A short stroll along Westerham Road from the picnic site at the beginning of the walk leads to a footpath down into the first of several delightful valleys which, in olden times, was the site of a Roman villa. You cross Jackass Lane to Blackness lane opposite, then follow a bridleway that wanders beyond a farm into seemingly remote country. This lovely shaded path has a profusion of wildflowers on both sides. Through a light screen of trees there are views of meadows and copses, orchards and hills. It is difficult to believe suburbia is so close.
The bridlepath climbs gently out of a valley, then drops down through wooded Furze Bottom. At the end of the wood, beyond a cluster of beech trees, there are wide views on both sides as the path climbs a ridge. After 1.5 miles, the path passes its first building, an isolated cottage, then leads downhill.

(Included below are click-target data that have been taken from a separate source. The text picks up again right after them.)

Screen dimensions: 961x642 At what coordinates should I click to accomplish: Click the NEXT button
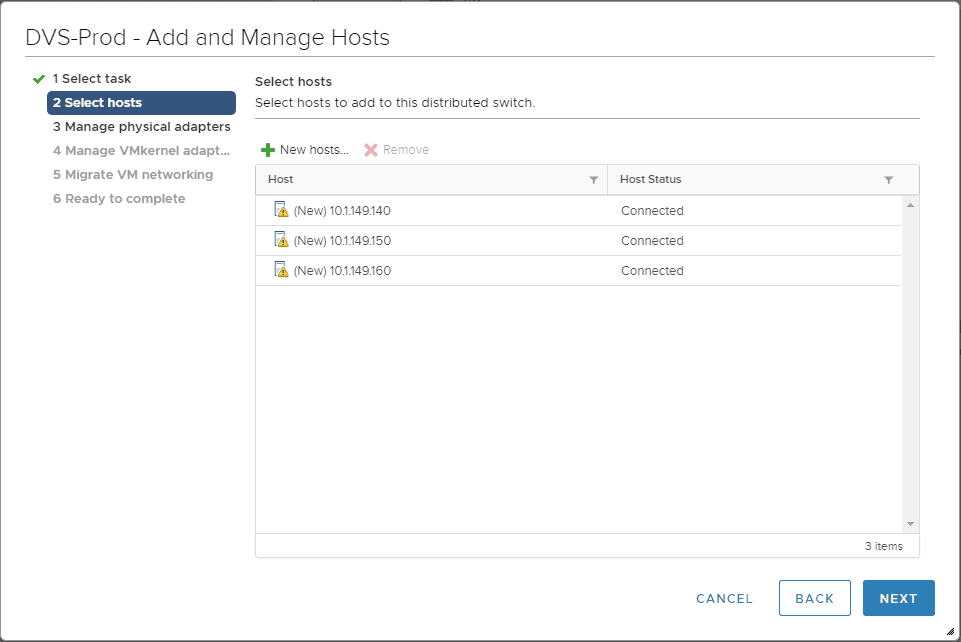point(897,598)
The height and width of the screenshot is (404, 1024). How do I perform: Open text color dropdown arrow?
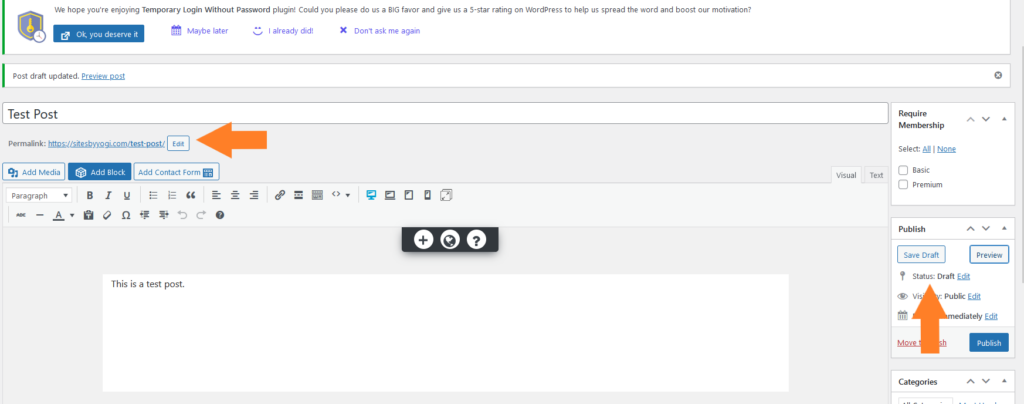(x=72, y=215)
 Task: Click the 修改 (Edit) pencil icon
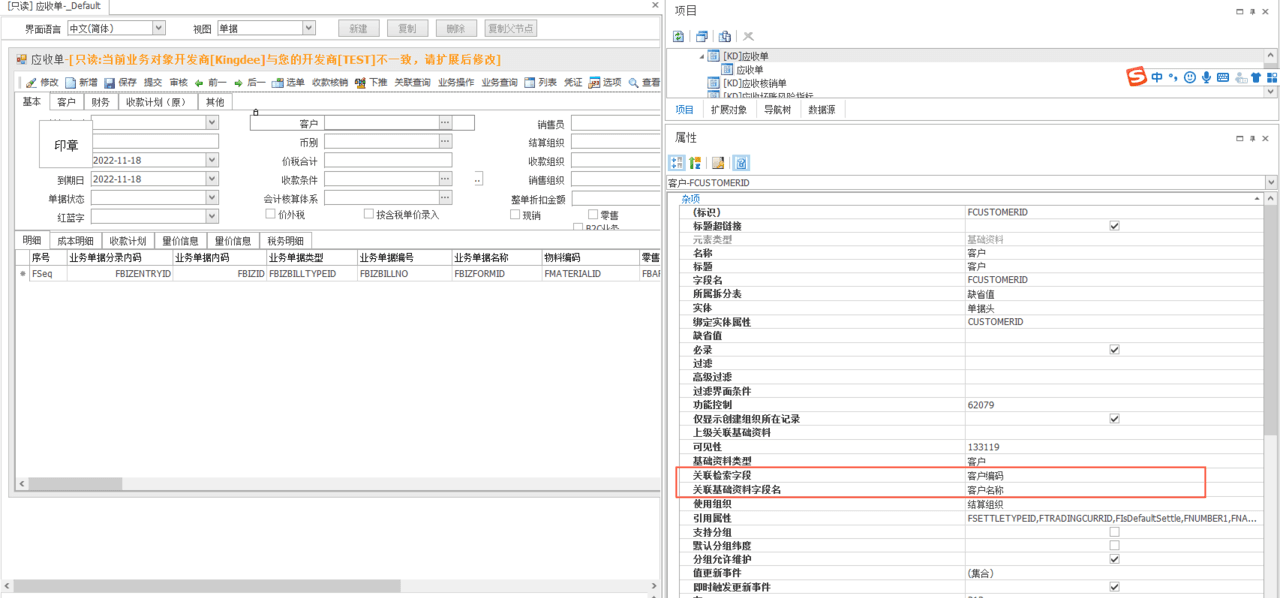31,82
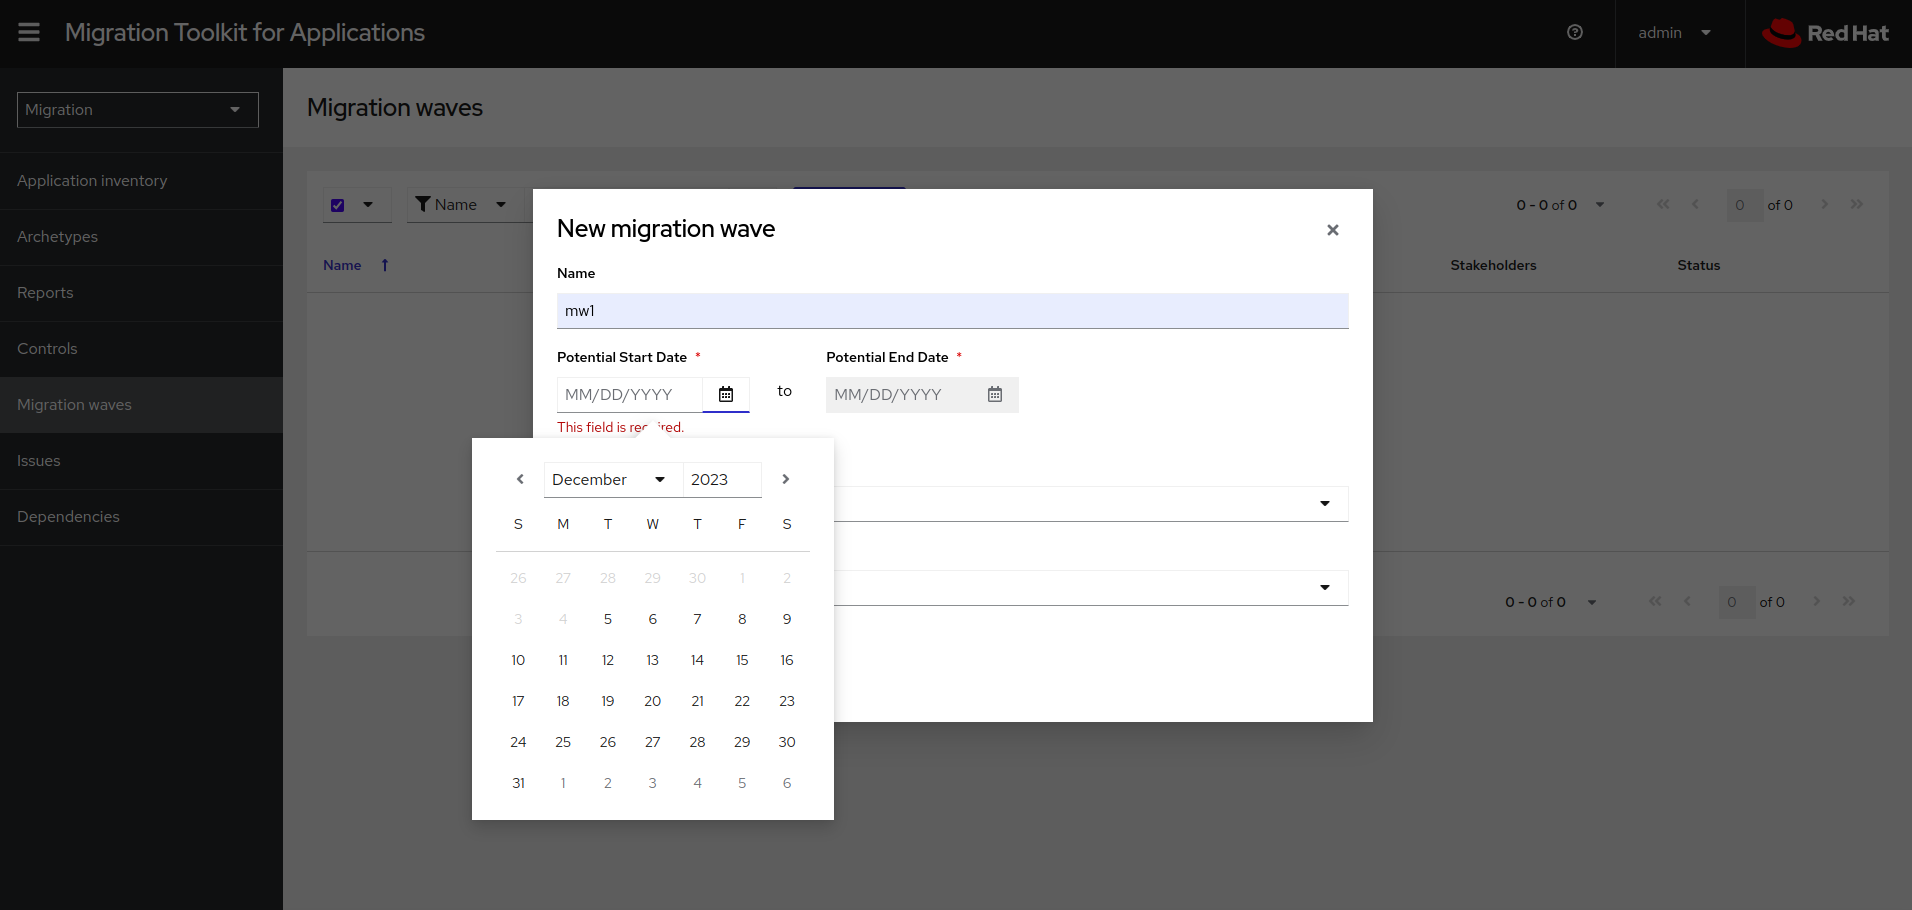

A copse is home to an unusual wildflower, the butterbur. Flowering between March and May, it has a thick fleshy pale pink stem and a tightly packed flowerhead. Country folklore says its leaves were used to wrap up butter, hence its name. The valley bottom has no stream. The surface water drains into the chalk of the North Downs. There is a steepest climb out of the valley, which runs southwards, almost in a straight line, for quite some distance. A lane leads to a plateau of carefully tended commonland, Leaves Green.
On the corner of the common is the King's Arms, an old white weather-boarded inn with heavy beams within. Beyond it is Milking Lane. Though cows are no longer herded here, the farm buildings are still around the corner, converted for modern use.

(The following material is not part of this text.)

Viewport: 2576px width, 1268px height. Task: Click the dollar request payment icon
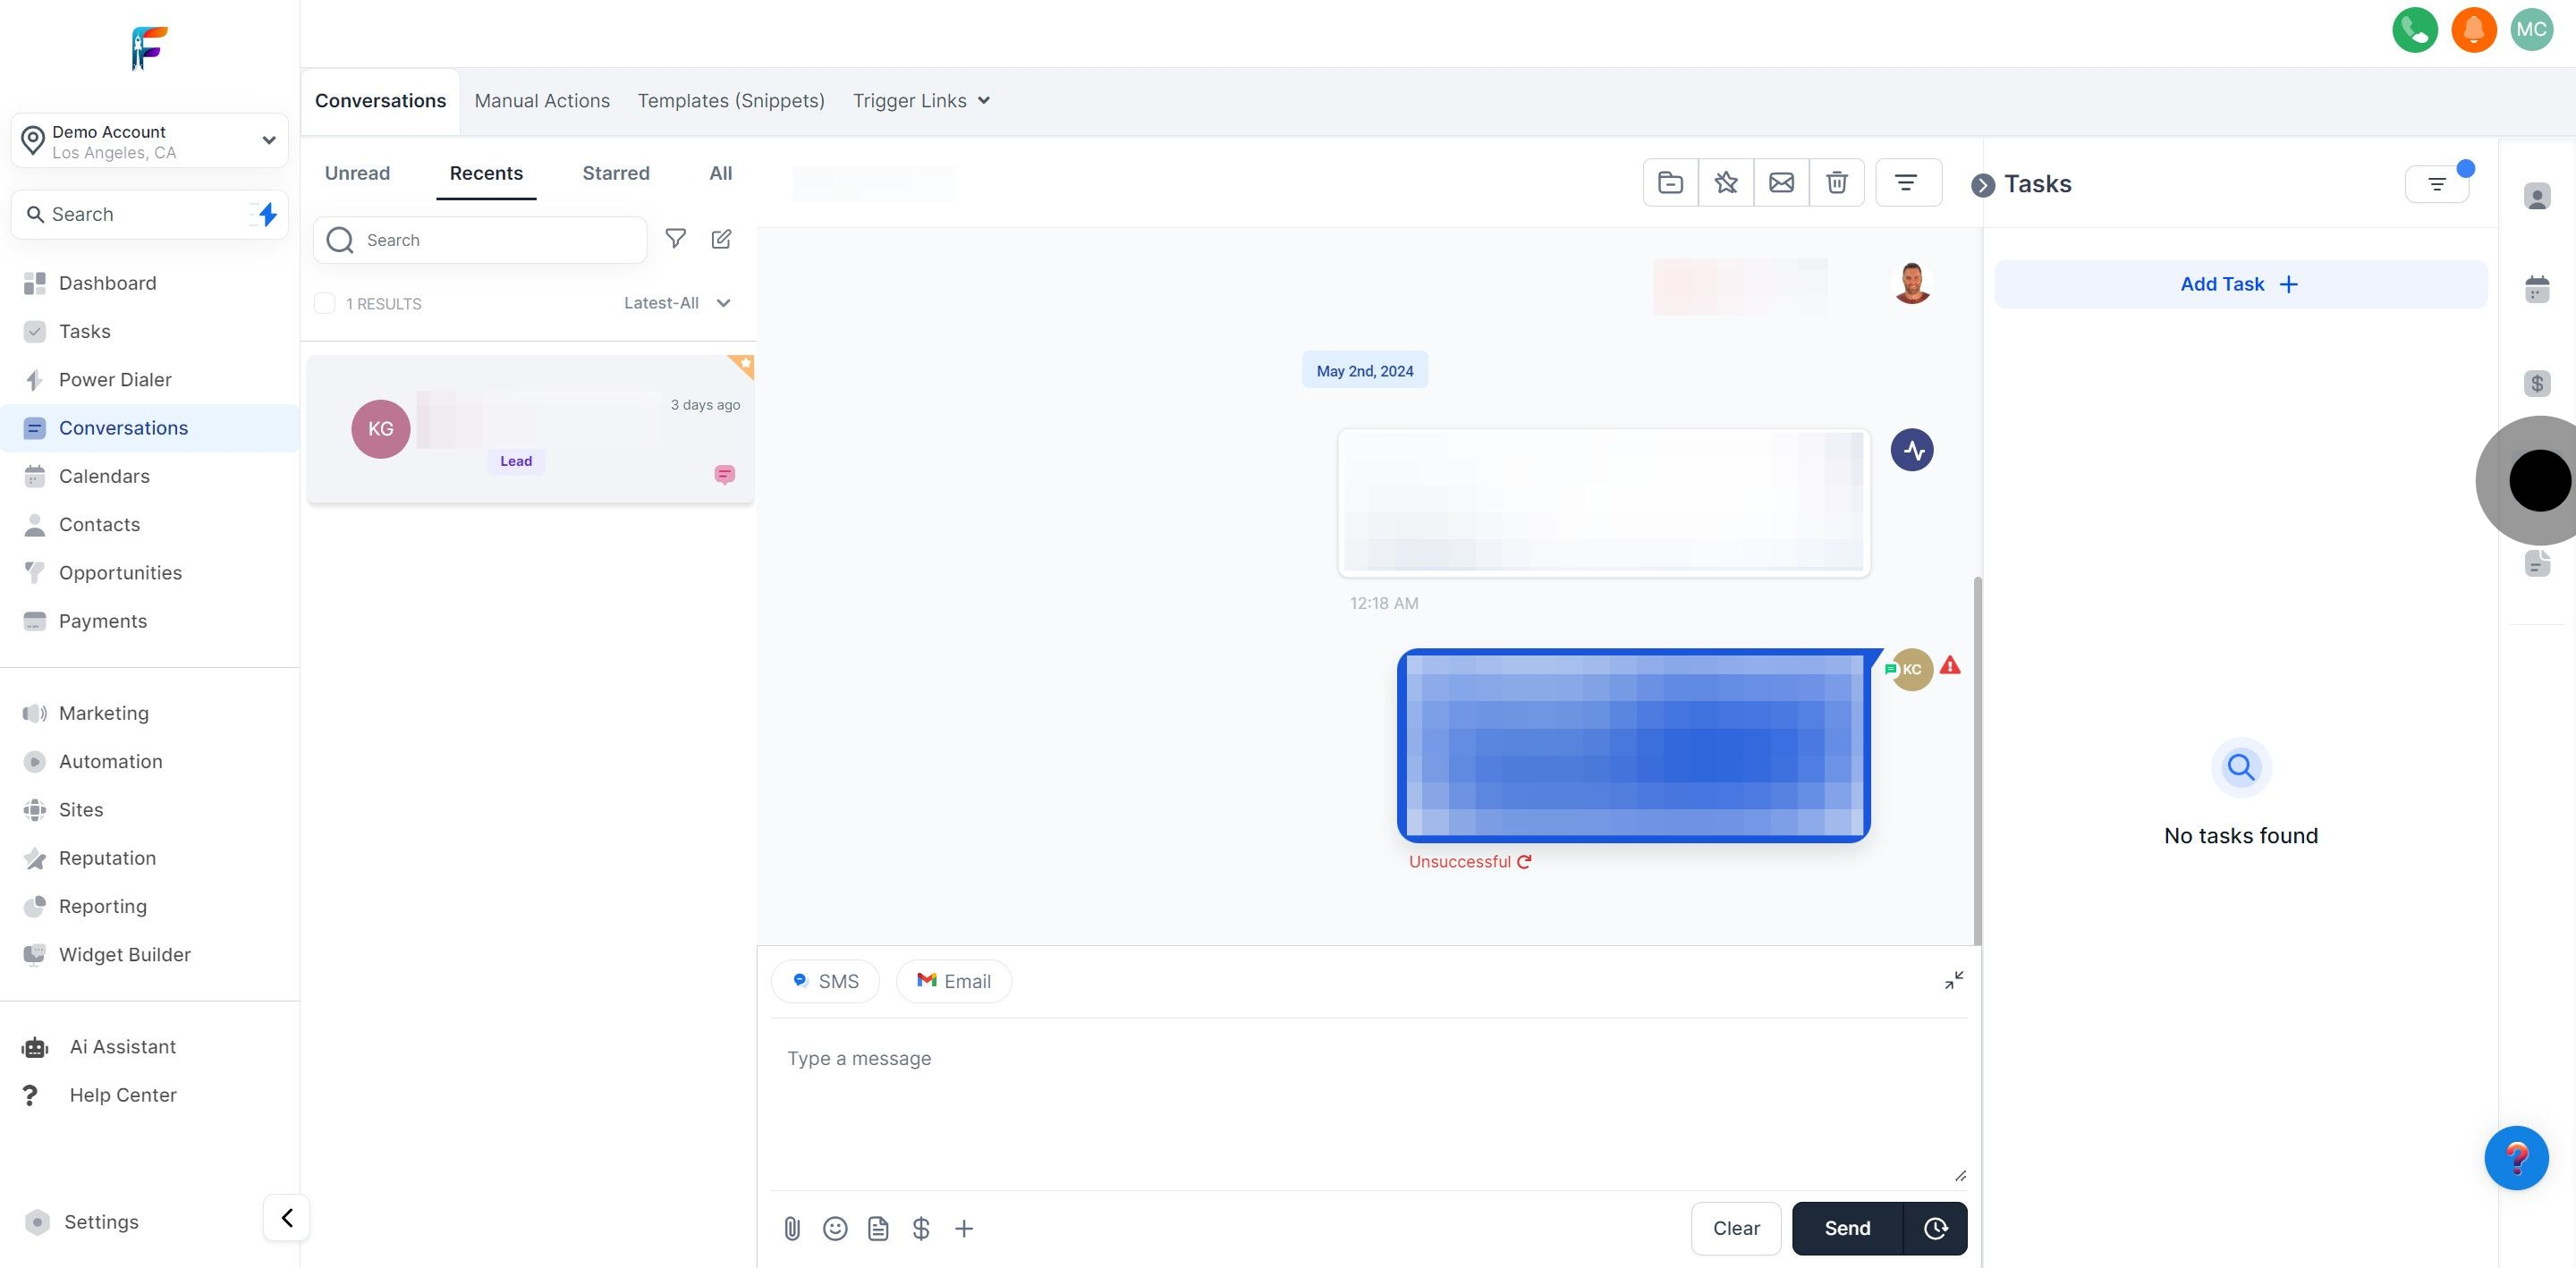click(921, 1228)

A road across the common passes the flint-faced former workhouse of Cudham parish. The villagers fulfilled their statutory obligation of building a workhouse for the relief of the unemployed poor in 1731, but placed it out of sight on the edge of the parish, some two miles from the village. Today it has been converted into a pretty cottage. Close by is another cottage, the Ramblers Rest, which in bygone days served teas to weary walkers.
From Leaves Green, a wide path crosses a huge field at the edge of the runway of Biggin Hill Airfield. Biggin Hill was a key fighter station in the Battle of Britain between the 10th of July and the 31st of October, 1940. Royal Air Force spitfires and hurricanes, directed by the newly invented and top secret radar, intercepted waves of German bombers sent to prepare for an invasion of Britain, in a plan called named Sea Lion. Such were the losses sustained by the German Air Force that the whole invasion was postponed indefinitely.

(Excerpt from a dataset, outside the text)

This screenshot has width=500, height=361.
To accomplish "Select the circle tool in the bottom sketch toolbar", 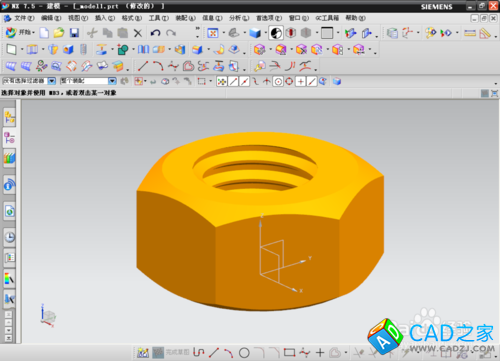I will click(x=244, y=352).
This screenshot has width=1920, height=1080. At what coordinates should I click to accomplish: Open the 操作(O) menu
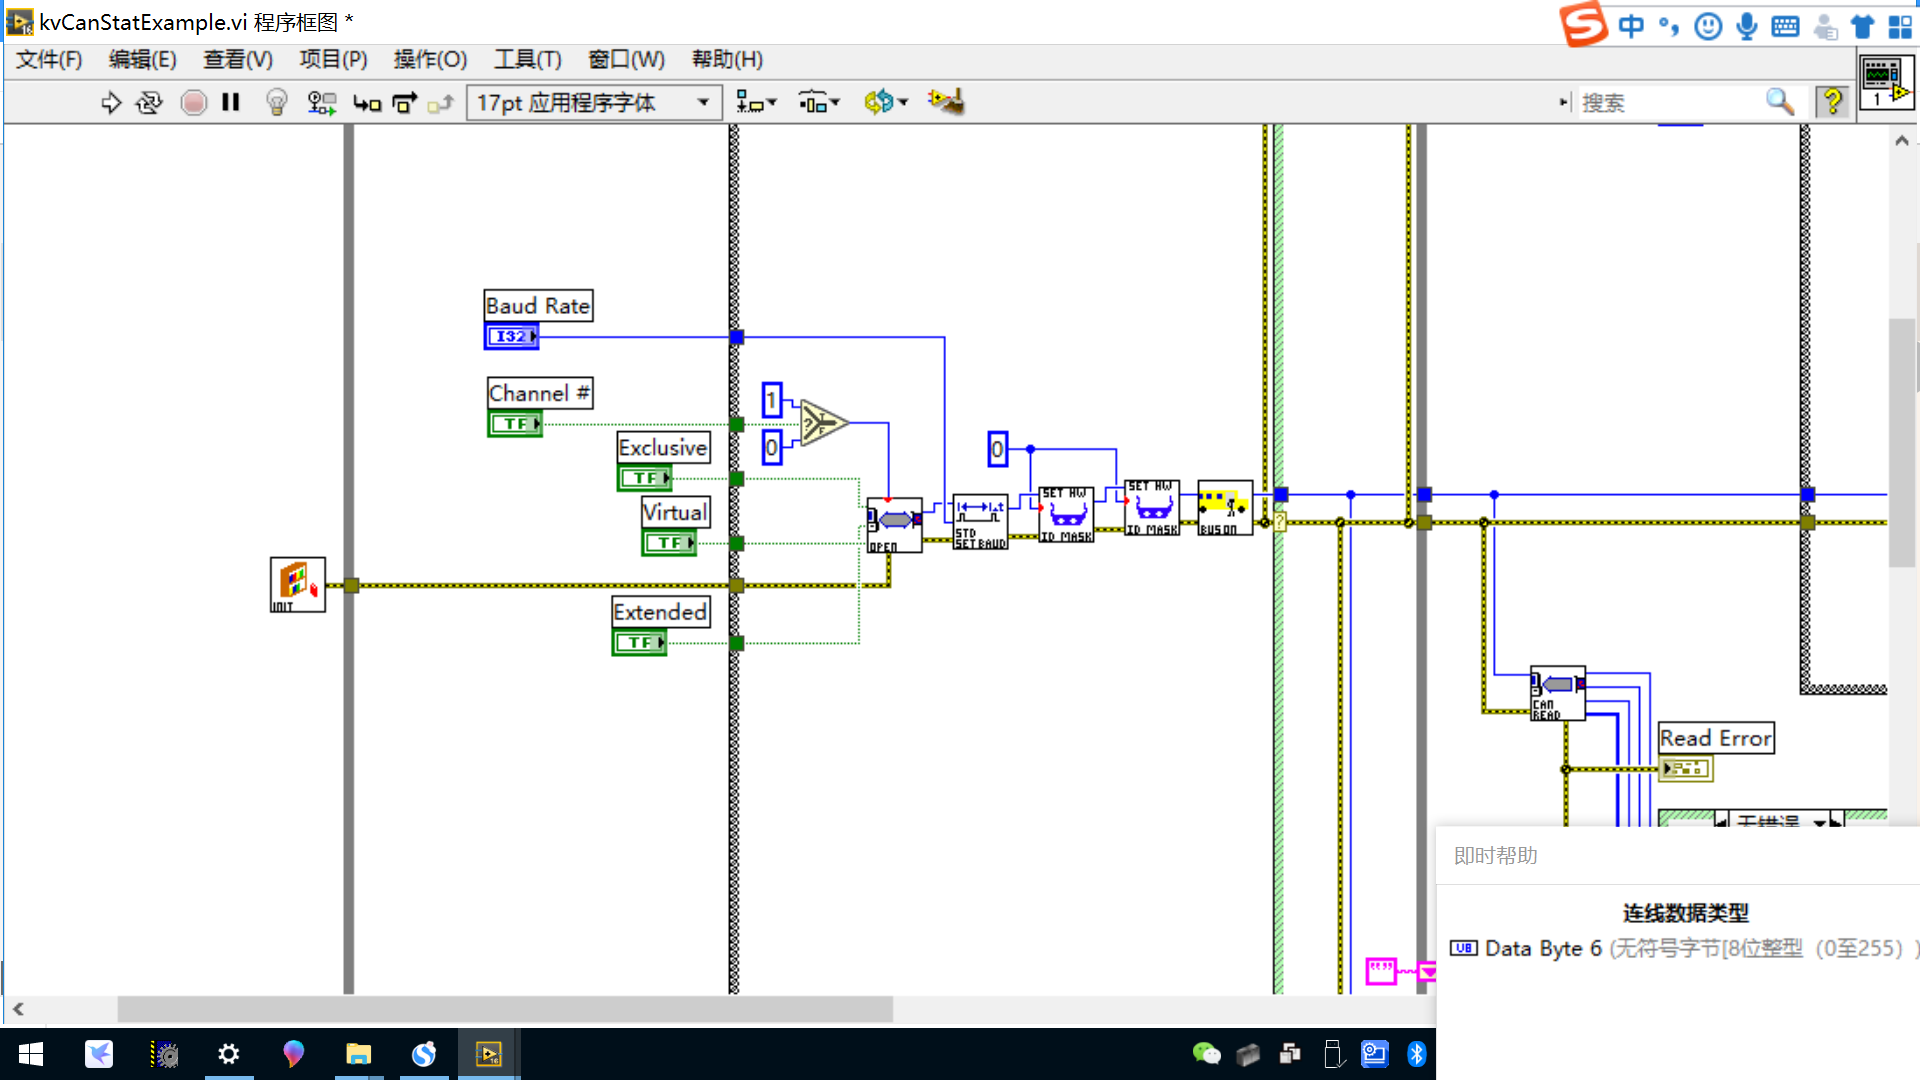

At the height of the fighting, 17 hurricanes of 32 Squadron and 15 spitfires of 610 Squadron, were flying from the airfield. The strength of other fighter stations were similar. The pilots, ever alert, often slept beneath their planes using their parachutes as pillows.
The airfield was bombed, and at one time, a shop in the village had to be converted into an ops room. A Spitfire and a hurricane are on view at Biggin Hill, which, for 75 years, was a Royal Air Force station with the RAF operate only departing in 1992. The airfield is still in use today as the commercial London Biggin Hill Airport, and the path you walk along is a popular airplane spotters location.
The path across the field ends at Shire Lane. At Holwood Farm, another field path climbs the lovely slopes towards the Holwood estate, which was once owned by William Pitt. It was on this hill among the old oaks crowning its summit, and in sight of Holwood House, that William Wilberforce and Pitt paused to admire the view and discuss Wilberforce's momentous proposal for the abolition of slavery in 1787.
The path continues through The woodlands, past other ancient oak trees, to Westerham Road. To the left is the car park and to the right, and open on several days a year, is the entrance to Holwood, with its lovely grounds and sweeping views.